Une géographie sociale
Sous l’Ancien Régime, ce que l’on appelle la “Cour des Miracles” regroupe un ensemble d’espaces de non-droit dispersés dans différents quartiers des villes. À Paris, cette appellation serait apparue sur les plans établis par Jacques Gomboust en 1652 et Jean Boisseau en 1654. Elle aurait été nommée selon une légende populaire : on racontait que les mendiants qui y habitaient voyaient leurs infirmités disparaître “comme par miracle” dès la nuit tombée. Ces cours, peuplées de personnes défavorisées, se sont peu à peu développées au cours du XVIIe siècle. On en comptait une douzaine dans la capitale, et de nombreuses autres dans les grandes villes françaises.
Des escrocs aux noms inventifs
C’est au sein de l’actuel 2e arrondissement que se trouvait la plus grande Cour des Miracles parisienne. Dans son ouvrage Histoire et recherches des antiquités de la ville de Paris, l’historien Henri Sauval la décrit ainsi : “Pour y entrer, il faut descendre une assez longue pente de terre, difforme, raboteuse, inégale. J’y ai vu une maison de boue à demi enterrée, toute chancelante de vieillesse et de pourriture, qui n’a pas quatre toise carré (60 mètres carrés) et ou logent néanmoins plus de cinquante ménages chargés d’une infinité de petits enfants légitimes, naturels et dérobés”.
Au sein de cette cour, on trouve des mendiants, des voleurs et des prostituées qui étaient répartis selon des catégories bien précises. En effet, les escrocs qui s’y trouvaient avaient un rôle bien déterminé à jouer pour amadouer ou tromper leur victime. Et le moins que l’on puisse dire, c’est que ces rôles avaient des noms bien farfelus ! Parmi eux, les “malingreux” étaient de faux malades, les “marcandiers” étaient de faux marchands ruinés par la guerre, les “coquillards” étaient de faux pèlerins détenant une coquille Saint-Jacques, ou encore, les “orphelins” étaient chargés de trembler de froid.
La “Grande Cour des Miracles”
À l’heure actuelle, la Grande Cour des Miracles occupe plusieurs rues du 2e arrondissement : celle-ci se situait en effet entre la rue du Caire, la rue des Forges, la rue Thévenot, rue de Damiette et la rue Réaumur. On y entrait par la rue Saint-Sauveur, et malgré les apparences, l’ensemble était en réalité parfaitement organisé selon des lois, un langage et des hiérarchies.
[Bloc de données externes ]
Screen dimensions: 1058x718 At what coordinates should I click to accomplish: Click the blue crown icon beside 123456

Tout ce joli monde était d’ailleurs dirigé par un roi, dénommé “le grand Coësre“, qui commandait l’ensemble des mendiants de France, tandis que les “cagous” étaient les chefs de chaque cour.
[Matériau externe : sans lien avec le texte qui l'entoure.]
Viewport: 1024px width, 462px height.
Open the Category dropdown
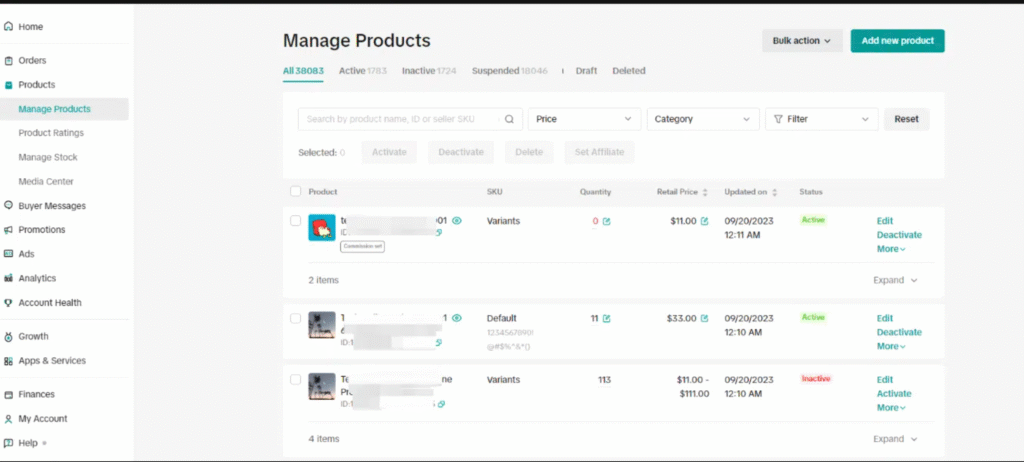click(x=702, y=119)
C’est de cette Grande Cour des Miracles que parle Victor Hugo dans son roman Notre-Dame de Paris. Bien que celui-ci apporte une touche médiévale à son récit, il s’est basé sur les études d’Henri Sauval pour donner forme à ses personnages. L’écrivain décrit cette cour comme un “immense vestiaire, en un mot, où s’habillaient et se déshabillaient à cette époque tous les acteurs de cette comédie éternelle que le vol, la prostitution et le meurtre jouent sur le pavé de Paris”. Cette cour est finalement détruite le 12 août 1784, lorsqu’un édit royal ordonne de les raser pour construire un marché des marées.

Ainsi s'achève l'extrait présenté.